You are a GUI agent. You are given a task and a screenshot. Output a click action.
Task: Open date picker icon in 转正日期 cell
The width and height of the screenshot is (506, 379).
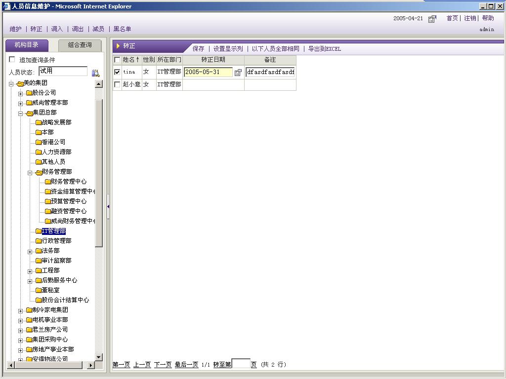(x=238, y=73)
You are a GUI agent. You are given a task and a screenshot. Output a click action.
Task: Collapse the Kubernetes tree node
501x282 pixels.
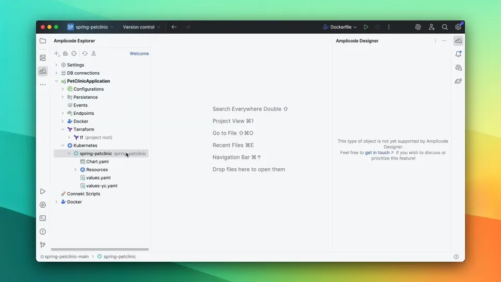coord(63,145)
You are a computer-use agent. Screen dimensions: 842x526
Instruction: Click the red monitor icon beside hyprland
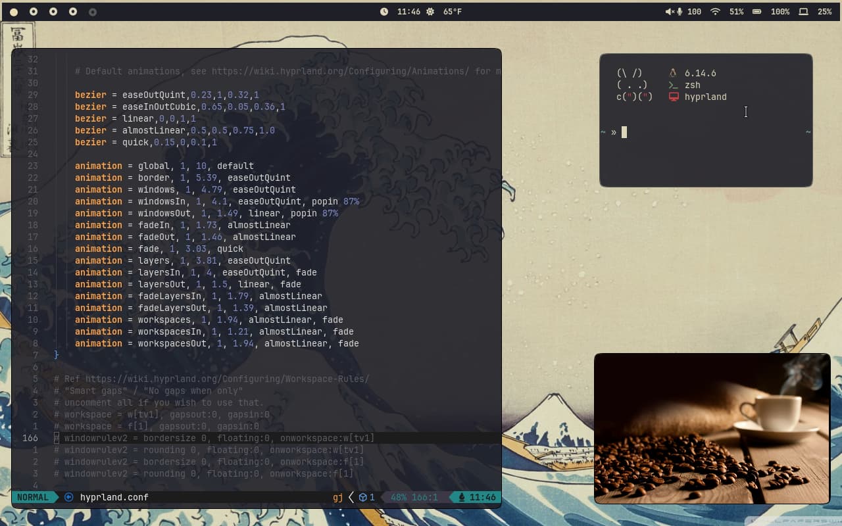point(673,97)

::::

Write out every line of the entries above exactly, and omit their pictures.

You are a GUI agent. You are given a task and a screenshot. Output a click action.
Task: Open date picker icon in 转正日期 cell
The width and height of the screenshot is (506, 379).
(x=238, y=73)
You are a GUI agent. You are given a task and a screenshot. Output a click action.
Task: Collapse the Kubernetes tree node
501x282 pixels.
coord(63,145)
You are a computer-use agent. Screen dimensions: 842x526
Instruction: Click the red monitor icon beside hyprland
point(673,97)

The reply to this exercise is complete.